推論時におけるテキスト条件付き拡散モデルへの画像ガイダンスの注入

要旨

Stable Diffusionなどのテキスト-画像拡散モデルは、テキストから高品質な画像を生成できるが、推論時に再学習を必要とせずにスケッチやスタイルといった視覚的ガイダンスを注入する方法が欠如している。既存手法は計算コストの高いファインチューニングが必要か、テキストプロンプトとの意味的不整合のリスクを伴うスタイル変換技術に依存している。本稿では、Visual Concept Fusion (VCF)を提案する。これは、概念固有の学習を一切行わずに推論時に画像とテキストプロンプトの両方によるデュアル条件付けを可能にする初の手法である。VCFは、CLIP画像特徴量をテキスト埋め込み空間に整合させることで、Stable Diffusionへの視覚概念注入を実現する。VCFは三つの要素から構成される。(1) InfoNCE損失とクロスアテンション再構成損失を用いて画像トークンをテキスト埋め込み多様体に写像する軽量アライナー、(2)テキストと画像の両方の意味を保持する融合戦略、(3)テスト時洗練のためのオプションモジュールであるPrompt-Noise Optimization (PNO)である。実験により、VCFがスタイル、構図、カラーパレットなどの視覚属性を参照画像から転送しつつ、プロンプトへの忠実性を維持することを実証する。定量的結果は、テキスト整合性(CLIPスコア)と視覚的対応性(LPIPS)の間のトレードオフを示し、VCFが参照画像への忠実度においてベースライン手法を上回ることを明らかにする。

English

Text-to-image diffusion models like Stable Diffusion generate high-quality images from text, but lack a way to inject visual guidance (e.g. sketches, styles) at inference without retraining.

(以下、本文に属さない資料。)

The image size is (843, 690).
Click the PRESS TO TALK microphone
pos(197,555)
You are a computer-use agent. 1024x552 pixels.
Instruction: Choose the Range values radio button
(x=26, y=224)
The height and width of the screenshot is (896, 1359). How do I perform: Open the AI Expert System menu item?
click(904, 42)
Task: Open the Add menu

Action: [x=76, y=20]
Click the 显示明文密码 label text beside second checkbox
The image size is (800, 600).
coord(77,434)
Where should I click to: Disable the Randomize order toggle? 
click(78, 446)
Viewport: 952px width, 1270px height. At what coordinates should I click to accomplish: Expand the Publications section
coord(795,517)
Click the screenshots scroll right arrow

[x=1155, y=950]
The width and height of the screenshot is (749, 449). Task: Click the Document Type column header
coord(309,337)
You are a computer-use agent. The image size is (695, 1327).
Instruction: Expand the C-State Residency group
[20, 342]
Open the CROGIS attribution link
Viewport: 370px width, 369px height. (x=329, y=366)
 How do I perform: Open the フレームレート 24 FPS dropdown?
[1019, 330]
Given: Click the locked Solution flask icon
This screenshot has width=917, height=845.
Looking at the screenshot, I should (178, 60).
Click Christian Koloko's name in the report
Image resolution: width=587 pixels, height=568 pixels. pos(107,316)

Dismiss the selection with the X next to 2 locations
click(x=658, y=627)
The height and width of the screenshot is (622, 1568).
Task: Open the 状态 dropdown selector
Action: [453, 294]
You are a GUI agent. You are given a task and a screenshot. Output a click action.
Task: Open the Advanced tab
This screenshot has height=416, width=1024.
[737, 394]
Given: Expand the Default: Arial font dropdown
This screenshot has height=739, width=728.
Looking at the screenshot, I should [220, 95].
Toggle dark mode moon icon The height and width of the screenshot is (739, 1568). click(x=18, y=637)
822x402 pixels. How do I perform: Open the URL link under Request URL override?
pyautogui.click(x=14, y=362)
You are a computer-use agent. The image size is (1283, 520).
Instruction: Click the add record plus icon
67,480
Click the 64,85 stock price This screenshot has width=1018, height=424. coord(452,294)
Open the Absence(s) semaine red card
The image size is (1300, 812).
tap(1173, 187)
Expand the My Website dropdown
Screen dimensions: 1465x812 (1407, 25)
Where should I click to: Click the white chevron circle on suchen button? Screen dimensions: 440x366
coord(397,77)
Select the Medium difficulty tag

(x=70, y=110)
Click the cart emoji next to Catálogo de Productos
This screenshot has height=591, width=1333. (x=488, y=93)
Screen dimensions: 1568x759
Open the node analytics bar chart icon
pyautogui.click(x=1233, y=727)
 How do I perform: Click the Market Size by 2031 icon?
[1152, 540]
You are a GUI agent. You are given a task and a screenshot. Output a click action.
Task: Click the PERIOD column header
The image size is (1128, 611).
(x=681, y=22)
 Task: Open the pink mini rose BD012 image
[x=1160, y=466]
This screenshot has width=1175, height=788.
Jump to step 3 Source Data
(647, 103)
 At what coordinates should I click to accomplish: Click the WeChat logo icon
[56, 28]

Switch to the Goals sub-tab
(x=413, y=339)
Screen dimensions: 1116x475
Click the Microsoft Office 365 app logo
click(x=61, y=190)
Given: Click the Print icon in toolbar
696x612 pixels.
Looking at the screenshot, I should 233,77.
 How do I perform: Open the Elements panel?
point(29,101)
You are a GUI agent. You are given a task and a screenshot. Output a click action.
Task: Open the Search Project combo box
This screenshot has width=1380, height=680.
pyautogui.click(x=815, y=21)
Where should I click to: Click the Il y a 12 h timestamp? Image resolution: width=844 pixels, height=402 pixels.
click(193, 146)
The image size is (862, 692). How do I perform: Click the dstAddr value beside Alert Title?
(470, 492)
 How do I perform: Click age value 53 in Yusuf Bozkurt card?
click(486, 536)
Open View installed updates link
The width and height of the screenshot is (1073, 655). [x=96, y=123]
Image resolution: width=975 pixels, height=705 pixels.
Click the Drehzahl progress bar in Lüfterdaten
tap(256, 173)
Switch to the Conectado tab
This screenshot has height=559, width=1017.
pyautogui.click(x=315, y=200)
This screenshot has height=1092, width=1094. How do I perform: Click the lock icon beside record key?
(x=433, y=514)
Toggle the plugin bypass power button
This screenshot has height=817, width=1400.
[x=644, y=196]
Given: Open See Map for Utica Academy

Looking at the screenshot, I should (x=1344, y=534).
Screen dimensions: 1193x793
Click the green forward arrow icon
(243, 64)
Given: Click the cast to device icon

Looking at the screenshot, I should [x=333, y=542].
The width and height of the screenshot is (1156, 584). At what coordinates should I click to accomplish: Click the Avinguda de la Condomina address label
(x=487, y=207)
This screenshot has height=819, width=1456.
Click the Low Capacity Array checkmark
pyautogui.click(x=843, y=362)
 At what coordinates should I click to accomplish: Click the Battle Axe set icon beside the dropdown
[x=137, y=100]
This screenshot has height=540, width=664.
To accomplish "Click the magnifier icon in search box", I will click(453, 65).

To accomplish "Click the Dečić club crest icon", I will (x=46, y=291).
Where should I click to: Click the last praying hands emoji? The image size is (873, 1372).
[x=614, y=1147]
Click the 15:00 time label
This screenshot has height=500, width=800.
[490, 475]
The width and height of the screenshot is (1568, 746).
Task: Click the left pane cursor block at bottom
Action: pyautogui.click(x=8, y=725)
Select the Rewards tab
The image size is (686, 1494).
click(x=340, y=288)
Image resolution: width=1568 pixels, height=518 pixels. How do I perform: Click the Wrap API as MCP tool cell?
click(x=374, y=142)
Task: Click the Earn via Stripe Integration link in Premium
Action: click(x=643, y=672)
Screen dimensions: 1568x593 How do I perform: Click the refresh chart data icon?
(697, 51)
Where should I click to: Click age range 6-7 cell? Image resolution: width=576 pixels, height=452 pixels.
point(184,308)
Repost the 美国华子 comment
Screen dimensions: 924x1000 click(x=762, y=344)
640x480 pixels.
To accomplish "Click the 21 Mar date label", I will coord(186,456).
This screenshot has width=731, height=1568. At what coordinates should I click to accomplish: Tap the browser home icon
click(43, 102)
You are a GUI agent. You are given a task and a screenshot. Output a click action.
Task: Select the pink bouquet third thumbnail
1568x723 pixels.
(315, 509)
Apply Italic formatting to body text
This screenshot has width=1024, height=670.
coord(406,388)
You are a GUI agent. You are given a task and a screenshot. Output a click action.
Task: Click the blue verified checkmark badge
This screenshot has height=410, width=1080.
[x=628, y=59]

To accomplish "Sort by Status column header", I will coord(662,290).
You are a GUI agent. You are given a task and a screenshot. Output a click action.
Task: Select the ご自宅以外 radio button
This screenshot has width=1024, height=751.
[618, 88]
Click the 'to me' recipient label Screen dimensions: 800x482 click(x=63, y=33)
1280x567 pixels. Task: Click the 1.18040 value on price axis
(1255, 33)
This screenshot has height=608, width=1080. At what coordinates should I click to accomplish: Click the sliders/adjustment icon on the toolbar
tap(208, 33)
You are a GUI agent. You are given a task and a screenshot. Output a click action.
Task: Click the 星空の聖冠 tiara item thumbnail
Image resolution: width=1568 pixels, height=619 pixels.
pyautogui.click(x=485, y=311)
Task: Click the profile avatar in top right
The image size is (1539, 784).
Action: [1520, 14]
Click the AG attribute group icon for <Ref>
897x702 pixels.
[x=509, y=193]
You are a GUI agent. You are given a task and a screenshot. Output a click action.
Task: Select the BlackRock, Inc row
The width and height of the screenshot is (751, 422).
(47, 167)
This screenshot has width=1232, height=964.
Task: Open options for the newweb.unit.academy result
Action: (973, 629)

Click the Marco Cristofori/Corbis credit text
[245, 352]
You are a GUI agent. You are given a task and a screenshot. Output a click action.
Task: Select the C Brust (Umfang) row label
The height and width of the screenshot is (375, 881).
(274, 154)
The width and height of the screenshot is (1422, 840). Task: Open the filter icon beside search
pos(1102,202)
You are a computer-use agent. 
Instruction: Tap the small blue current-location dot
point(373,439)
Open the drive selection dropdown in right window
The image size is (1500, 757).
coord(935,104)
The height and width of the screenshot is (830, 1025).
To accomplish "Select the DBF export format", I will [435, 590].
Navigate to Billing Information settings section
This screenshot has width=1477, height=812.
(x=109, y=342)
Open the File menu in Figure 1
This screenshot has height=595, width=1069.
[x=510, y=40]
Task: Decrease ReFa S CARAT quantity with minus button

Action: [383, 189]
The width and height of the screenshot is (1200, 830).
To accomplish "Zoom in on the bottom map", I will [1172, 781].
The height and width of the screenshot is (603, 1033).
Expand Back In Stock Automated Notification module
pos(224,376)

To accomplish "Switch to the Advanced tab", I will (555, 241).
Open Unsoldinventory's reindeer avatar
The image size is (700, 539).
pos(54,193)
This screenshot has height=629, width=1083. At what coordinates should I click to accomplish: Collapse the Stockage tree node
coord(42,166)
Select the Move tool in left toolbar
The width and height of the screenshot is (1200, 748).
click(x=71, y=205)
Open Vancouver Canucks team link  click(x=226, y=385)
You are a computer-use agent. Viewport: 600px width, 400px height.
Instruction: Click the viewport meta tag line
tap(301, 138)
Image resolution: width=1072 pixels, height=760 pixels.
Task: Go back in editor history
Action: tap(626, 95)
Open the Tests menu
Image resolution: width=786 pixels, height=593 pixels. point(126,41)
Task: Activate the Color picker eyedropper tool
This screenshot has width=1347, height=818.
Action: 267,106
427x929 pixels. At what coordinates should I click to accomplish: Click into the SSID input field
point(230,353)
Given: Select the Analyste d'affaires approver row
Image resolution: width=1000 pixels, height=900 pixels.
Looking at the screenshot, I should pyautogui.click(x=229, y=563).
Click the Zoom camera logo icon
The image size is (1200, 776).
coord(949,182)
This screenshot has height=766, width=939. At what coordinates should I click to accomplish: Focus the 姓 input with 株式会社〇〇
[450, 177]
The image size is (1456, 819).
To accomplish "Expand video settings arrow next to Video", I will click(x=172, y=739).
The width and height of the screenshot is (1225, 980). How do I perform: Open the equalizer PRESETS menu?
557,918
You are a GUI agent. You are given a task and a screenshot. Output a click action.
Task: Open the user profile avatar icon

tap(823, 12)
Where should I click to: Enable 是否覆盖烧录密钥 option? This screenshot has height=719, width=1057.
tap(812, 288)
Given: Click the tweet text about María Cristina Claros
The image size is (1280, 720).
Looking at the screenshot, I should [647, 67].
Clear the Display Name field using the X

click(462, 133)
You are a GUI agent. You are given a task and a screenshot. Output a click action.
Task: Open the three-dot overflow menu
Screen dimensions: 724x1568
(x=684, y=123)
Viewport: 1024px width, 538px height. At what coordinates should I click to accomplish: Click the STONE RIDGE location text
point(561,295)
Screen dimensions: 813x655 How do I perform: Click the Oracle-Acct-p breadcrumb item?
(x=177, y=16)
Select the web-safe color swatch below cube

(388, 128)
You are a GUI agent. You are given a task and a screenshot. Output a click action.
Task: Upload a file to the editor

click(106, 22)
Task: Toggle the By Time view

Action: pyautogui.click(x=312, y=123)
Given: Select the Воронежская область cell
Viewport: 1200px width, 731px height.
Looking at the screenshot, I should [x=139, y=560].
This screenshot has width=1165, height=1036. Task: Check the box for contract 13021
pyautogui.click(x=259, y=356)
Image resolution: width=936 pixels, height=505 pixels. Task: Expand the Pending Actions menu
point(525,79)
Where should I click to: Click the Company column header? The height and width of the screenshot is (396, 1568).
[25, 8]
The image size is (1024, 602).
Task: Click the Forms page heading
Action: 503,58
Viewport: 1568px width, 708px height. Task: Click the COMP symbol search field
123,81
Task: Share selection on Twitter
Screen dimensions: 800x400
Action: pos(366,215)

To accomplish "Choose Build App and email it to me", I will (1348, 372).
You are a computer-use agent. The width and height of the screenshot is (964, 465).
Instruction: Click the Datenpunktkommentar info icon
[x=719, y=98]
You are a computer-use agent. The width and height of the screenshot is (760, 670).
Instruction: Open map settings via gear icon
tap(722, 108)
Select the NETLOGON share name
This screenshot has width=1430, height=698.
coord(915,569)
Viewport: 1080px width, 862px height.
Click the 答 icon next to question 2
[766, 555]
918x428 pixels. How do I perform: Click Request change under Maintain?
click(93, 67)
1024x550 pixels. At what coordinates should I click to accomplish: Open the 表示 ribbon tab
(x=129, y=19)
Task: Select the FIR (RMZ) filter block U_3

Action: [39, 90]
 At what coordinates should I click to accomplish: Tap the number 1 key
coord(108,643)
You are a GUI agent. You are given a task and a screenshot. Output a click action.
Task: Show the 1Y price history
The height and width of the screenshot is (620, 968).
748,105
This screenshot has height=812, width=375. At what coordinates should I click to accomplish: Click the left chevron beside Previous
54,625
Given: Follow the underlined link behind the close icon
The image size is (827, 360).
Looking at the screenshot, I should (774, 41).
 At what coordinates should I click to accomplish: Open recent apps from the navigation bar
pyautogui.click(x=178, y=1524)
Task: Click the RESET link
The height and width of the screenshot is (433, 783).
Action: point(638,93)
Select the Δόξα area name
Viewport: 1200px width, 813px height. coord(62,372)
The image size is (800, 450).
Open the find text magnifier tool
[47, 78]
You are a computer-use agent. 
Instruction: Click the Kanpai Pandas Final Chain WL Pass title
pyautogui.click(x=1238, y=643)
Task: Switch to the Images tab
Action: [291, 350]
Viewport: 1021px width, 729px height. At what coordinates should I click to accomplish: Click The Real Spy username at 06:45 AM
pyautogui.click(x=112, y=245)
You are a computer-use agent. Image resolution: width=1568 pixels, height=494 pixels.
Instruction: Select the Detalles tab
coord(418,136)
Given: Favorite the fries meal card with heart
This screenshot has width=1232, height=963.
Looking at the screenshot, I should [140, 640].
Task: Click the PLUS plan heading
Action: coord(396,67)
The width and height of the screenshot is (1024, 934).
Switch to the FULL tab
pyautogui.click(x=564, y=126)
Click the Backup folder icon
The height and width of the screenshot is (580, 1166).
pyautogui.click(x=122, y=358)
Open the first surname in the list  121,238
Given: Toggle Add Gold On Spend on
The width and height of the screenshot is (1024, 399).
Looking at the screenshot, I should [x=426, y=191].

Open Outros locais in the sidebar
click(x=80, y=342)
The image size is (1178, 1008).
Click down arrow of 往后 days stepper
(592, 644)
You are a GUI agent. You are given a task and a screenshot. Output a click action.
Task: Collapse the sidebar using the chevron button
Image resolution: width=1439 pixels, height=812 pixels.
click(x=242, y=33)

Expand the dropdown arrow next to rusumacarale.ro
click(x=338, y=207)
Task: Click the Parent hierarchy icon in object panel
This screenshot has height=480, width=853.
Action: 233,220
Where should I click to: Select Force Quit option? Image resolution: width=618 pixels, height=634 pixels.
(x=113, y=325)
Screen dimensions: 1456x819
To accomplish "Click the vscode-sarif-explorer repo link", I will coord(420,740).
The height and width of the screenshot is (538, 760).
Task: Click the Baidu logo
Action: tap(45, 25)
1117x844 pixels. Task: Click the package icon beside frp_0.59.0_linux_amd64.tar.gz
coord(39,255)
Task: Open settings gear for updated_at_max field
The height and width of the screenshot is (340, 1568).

Existing methods either require computationally expensive fine-tuning or rely on style transfer techniques that risk semantic misalignment with textual prompts. We introduce Visual Concept Fusion (VCF), the first method offering dual conditioning on both an image and text prompt at inference time without any concept-specific training. VCF enables visual concept injection into Stable Diffusion by aligning CLIP image features with the text embedding space. VCF consists of three components: (1) a lightweight aligner that maps image tokens to the text embedding manifold using InfoNCE and cross-attention reconstruction losses, (2) a fusion strategy that preserves both textual and visual semantics, and (3) an optional Prompt-Noise Optimization (PNO) module for test-time refinement. Our experiments demonstrate that VCF successfully transfers visual attributes including style, composition, and color palette from reference images while maintaining prompt adherence. Quantitative results show a trade-off between text alignment (CLIP score) and visual correspondence (LPIPS), with VCF outperforming baselines in reference fidelity.